Une carte de Trois Sauts, portant les toponymes en langues amérindiennes (Parc amazonien de Guyane)
Qu’est-ce que les cartes géographiques ne disent pas ? Comment sont-elles conçues ? Une équipe pluridisciplinaire de chercheurs s’est lancée dans la création d’un "atlas critique" de la Guyane, une première. La publication est prévue pour septembre, aux éditions du CNRS.
C'est en découvrant un livre récent (publié en 2016) sur les noms de lieux, la toponymie, que le géographe Matthieu Noucher a été frappé par le peu d’informations qu’il contenait sur la Guyane. Un cas qui est loin d'être isolé.
Les travaux du Parc amazonien par exemple, visant à intégrer les noms en langues autochtones sur les nouvelles cartes, ne sont pas assez pris en compte, estime-t-il, par les instances nationales, en charges des cartes officielles (publication ici).

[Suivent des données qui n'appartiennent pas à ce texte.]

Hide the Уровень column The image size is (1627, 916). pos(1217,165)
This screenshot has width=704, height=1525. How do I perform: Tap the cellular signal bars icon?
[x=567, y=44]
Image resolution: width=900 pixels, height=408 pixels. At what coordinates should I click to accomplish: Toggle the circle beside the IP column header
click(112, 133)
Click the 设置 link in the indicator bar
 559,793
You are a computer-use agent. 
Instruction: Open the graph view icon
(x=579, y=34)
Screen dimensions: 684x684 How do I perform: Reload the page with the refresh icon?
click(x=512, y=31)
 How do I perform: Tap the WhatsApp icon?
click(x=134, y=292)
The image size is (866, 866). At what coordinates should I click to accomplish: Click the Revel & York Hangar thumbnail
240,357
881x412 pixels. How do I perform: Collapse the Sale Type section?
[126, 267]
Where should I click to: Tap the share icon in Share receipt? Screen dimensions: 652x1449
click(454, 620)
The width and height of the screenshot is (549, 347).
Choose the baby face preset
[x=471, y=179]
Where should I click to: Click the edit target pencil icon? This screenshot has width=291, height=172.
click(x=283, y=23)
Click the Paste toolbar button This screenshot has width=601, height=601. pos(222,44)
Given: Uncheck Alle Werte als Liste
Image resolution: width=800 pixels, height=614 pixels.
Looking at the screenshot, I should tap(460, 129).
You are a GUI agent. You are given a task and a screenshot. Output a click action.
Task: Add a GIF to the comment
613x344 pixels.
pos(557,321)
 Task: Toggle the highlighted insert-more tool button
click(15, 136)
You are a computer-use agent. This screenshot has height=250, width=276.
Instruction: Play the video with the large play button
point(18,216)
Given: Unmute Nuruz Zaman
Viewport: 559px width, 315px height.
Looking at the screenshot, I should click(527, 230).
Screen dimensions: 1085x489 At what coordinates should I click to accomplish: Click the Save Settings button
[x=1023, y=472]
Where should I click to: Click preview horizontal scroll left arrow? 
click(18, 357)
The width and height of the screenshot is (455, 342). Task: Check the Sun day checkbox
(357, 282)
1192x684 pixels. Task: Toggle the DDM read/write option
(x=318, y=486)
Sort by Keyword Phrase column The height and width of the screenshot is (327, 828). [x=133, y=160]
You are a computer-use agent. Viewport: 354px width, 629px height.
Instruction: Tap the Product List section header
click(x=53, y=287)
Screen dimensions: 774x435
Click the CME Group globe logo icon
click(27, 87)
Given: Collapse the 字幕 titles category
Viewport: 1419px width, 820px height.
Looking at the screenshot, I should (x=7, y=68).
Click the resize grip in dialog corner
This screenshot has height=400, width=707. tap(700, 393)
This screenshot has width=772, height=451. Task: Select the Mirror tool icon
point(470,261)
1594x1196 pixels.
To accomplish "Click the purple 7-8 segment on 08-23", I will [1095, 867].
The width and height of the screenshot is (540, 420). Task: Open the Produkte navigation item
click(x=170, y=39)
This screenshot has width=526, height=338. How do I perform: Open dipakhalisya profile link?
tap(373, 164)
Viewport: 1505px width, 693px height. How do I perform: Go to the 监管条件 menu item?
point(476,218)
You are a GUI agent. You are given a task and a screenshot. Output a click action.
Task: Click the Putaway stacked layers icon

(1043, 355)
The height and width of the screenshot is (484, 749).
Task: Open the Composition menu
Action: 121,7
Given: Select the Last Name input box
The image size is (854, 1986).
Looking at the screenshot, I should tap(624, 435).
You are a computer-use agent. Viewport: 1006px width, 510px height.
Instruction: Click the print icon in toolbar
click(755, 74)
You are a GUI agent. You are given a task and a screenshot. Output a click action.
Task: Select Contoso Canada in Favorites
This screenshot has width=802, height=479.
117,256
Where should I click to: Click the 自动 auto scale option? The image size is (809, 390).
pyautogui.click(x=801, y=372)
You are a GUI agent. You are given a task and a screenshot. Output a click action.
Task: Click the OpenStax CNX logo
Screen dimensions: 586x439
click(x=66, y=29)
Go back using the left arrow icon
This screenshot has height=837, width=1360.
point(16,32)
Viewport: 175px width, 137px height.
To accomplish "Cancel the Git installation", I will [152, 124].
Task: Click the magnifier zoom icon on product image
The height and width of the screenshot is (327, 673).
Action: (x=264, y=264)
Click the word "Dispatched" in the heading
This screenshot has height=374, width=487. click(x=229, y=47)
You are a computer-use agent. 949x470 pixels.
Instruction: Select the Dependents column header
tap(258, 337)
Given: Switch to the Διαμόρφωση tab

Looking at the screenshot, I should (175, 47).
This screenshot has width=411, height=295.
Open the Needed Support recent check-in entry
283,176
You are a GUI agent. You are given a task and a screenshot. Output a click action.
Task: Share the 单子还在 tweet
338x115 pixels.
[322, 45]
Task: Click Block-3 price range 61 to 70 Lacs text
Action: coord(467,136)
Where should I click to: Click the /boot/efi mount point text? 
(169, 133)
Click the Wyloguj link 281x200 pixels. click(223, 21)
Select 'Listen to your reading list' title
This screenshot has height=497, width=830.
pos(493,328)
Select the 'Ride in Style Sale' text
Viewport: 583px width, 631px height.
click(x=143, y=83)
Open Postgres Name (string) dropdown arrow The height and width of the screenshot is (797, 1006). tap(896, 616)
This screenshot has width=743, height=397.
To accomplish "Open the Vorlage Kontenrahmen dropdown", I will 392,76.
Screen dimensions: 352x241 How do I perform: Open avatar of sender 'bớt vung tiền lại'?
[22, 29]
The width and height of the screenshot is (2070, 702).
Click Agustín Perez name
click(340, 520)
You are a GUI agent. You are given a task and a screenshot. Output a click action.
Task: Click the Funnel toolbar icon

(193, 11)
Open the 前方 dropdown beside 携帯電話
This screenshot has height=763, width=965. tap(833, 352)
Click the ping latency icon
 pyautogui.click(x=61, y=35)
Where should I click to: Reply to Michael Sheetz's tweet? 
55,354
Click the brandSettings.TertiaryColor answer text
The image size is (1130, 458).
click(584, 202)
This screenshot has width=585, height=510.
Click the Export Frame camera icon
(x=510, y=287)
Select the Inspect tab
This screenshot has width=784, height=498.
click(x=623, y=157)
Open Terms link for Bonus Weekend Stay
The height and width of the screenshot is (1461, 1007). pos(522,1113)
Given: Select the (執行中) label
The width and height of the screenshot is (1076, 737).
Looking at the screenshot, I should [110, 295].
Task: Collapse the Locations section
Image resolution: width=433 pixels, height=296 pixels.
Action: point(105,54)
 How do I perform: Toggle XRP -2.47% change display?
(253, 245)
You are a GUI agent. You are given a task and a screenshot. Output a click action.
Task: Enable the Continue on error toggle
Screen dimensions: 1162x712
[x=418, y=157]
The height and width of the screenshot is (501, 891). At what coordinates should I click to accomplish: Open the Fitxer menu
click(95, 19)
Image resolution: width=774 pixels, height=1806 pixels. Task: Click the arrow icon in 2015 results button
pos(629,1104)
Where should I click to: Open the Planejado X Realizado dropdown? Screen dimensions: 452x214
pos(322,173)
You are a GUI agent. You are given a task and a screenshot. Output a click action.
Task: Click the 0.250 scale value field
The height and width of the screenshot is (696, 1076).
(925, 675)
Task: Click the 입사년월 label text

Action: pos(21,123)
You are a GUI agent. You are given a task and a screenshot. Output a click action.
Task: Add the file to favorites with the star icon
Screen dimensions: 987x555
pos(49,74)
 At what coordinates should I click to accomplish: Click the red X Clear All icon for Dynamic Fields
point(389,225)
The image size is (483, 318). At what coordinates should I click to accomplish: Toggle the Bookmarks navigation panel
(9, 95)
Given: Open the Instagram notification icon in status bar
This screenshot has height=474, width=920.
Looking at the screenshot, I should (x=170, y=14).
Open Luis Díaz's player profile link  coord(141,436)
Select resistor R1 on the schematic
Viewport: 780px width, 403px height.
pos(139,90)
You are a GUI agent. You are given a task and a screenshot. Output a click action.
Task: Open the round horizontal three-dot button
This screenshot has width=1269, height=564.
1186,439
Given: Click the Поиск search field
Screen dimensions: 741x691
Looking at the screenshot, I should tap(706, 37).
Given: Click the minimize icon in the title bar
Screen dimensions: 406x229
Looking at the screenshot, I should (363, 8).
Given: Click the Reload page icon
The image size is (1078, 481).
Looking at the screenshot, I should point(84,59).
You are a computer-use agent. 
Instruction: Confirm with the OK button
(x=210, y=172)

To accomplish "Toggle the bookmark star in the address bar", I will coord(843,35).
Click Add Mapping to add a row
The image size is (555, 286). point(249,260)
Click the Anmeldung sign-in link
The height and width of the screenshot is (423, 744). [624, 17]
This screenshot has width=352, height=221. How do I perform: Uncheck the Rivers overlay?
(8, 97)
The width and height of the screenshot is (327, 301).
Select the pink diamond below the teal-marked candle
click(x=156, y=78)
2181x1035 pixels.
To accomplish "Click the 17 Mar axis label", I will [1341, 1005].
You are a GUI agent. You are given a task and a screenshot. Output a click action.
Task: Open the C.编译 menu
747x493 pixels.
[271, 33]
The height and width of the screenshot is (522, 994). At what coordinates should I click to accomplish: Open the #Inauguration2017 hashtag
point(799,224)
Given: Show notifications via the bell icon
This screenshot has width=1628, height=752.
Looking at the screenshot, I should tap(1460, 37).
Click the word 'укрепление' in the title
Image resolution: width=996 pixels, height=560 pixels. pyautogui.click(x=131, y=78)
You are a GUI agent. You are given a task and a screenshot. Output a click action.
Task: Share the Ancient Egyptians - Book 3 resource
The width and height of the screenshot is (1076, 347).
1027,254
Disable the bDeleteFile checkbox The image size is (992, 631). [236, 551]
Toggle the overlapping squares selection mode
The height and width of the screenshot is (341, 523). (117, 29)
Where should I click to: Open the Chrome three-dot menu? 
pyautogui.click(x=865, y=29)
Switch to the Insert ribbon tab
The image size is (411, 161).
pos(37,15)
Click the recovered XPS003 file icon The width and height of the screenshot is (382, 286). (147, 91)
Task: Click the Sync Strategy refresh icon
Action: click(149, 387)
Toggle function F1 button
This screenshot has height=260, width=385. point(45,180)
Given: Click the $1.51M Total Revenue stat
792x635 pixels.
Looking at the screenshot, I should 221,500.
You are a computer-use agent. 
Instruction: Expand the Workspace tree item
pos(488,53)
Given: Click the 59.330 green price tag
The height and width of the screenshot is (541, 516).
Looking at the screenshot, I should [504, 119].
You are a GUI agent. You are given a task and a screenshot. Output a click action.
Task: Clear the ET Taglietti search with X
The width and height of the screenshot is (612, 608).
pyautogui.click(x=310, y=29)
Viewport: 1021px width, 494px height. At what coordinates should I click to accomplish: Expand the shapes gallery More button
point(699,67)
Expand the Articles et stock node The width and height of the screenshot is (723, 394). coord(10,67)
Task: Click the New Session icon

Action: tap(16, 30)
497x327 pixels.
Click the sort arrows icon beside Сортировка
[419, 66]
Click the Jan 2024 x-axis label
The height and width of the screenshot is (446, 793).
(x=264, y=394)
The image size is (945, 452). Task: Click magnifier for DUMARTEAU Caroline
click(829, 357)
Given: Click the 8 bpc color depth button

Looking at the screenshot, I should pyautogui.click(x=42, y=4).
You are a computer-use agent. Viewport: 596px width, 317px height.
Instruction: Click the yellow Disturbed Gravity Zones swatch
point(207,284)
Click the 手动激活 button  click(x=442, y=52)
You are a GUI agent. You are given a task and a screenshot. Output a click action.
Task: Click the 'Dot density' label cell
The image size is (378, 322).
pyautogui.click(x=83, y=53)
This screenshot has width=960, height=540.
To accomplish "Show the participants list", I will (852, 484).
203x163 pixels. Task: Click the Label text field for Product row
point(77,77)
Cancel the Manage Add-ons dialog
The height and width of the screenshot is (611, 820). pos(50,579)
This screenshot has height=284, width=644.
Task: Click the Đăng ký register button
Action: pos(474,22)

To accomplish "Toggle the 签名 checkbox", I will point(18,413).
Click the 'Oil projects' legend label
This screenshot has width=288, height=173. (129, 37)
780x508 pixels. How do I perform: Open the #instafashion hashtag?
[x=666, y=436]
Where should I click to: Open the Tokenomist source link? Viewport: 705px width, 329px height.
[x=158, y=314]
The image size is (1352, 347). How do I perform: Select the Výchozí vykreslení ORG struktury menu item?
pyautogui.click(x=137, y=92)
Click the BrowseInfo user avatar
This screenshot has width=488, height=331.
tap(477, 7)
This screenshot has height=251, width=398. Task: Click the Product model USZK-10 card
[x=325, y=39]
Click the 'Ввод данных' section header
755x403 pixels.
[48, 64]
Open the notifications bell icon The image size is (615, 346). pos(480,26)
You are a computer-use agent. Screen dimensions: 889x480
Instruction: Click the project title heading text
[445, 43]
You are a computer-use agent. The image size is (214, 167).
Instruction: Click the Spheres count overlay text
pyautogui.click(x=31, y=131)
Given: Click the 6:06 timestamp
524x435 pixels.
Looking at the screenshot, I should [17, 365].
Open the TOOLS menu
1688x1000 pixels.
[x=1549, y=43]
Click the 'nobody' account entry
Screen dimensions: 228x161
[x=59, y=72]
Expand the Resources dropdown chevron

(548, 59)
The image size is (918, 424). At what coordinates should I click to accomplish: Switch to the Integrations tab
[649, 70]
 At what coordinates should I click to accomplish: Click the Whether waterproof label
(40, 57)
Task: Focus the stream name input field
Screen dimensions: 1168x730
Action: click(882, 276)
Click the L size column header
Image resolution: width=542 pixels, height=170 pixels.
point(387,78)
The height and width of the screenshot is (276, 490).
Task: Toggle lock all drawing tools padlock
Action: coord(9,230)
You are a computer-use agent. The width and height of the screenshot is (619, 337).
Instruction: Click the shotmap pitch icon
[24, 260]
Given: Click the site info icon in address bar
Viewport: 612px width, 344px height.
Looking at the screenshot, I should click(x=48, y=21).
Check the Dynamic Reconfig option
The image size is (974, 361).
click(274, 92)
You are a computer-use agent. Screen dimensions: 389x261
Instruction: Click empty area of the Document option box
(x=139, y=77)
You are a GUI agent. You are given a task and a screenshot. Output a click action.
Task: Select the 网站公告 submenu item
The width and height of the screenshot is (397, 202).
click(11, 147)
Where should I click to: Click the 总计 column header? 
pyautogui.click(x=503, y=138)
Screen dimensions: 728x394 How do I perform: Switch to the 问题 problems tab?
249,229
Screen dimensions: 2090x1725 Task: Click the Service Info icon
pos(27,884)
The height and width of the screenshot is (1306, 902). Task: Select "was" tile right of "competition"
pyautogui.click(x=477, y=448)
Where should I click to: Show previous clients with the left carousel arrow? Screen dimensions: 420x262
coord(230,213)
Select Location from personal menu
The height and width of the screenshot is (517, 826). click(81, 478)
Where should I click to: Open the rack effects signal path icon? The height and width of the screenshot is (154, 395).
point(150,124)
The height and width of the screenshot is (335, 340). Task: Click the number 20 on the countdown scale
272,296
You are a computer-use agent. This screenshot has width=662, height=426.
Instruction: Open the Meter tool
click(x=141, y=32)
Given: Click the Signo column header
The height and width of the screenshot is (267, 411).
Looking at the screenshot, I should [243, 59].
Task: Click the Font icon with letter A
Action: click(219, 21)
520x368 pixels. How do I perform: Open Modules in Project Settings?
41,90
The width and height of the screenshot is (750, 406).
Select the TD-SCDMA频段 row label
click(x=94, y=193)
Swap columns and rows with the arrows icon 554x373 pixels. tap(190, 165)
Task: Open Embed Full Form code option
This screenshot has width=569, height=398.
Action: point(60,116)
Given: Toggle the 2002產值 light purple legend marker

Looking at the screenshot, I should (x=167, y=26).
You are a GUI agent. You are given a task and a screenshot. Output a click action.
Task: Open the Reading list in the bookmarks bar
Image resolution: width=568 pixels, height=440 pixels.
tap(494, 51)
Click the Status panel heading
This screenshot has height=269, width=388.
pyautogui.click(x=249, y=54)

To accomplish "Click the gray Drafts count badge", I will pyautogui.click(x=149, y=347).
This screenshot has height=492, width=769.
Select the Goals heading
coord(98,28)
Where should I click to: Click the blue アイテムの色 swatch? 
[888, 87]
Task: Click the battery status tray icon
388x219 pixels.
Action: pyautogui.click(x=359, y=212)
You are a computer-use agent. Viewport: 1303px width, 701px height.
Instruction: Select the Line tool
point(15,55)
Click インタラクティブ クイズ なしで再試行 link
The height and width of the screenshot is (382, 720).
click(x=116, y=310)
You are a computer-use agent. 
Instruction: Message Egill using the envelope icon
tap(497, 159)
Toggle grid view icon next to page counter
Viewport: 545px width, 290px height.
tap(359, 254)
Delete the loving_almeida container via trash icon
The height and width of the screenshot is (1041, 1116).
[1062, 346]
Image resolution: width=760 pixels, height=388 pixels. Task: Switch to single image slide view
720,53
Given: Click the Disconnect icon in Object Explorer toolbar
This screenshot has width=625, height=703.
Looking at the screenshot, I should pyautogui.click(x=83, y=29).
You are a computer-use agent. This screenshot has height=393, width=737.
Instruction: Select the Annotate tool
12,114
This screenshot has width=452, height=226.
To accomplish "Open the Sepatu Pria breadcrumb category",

Matthieu Noucher, géographe (chargé de recherche au CNRS, laboratoire Passages)

"Dans leur imaginaire, ils nous disent attention ces toponymies en Teko ou en Wayapi, si on les intègre, ça va donner des toponymes qui ne vont pas être en Français et du coup, ça risque peut-être dans les années à venir, de susciter des conflits frontaliers"


Le chercheur rappelle qu'au début du XXe siècle, "il y a eu un arbitrage pour établir la frontière actuelle entre la Guyane et le Brésil. Et du côté brésilien, c'est notamment le baron de Rio Branco qui - comme argument - a apporté non pas des éléments de géographie physique mais des cartes avec des toponymes pour montrer une présence humaine, présence traduite par des toponymes qui justifiaient à ses yeux que le Brésil occupe cet espace". Aujourd'hui, ces enjeux se déroulent dans un monde où les cartes se multiplient, notamment sur le web. 
« Google adopte la présentation algorythmique, c'est-à-dire qu'en fonction du profil qu'il identifie derrière l'utilisateur, il va proposer des cartes différentes, explique le géographe, et notamment, il va proposer des tracés différents des frontières. Donc si je consulte Google depuis le Suriname, ou depuis la Guyane, ou depuis les Etats-Unis, ou depuis le Japon, je ne vais pas forcément avoir les mêmes toponymes et je ne vais pas forcément avoir les mêmes tracés de frontière. Vous voyez qu’on est dans une situation dans laquelle il y a - pourrait-on dire - une espèce de brouillage des cartes ».
 

Une instance régionale pour définir les noms de lieux


Les géographes et les spécialistes du Parc amazonien peuvent en partie se tourner vers les plateformes communautaires pour pallier le problème des noms de lieux. L'une de ces plateformes compte quelques membres actifs en Guyane. En parallèle, la commission de la toponymie de l'Institut national de l'information géographique et forestière (IGN) s’est dite favorable à ce qu'une instance régionale prenne en charge la question des noms autochtones à inscrire sur les cartes. Si un consensus local est trouvé, elle est prête à revoir ses positions, précise Matthieu Noucher. Interrogés par Guyane La 1ère, via la Commission nationale de la toponymie (qui dépend du Conseil national de l'information géographique), les experts de l'IGN font savoir qu'ils ne peuvent répondre "pour des raisons techniques et administratives dues aux conditions actuelles de travail".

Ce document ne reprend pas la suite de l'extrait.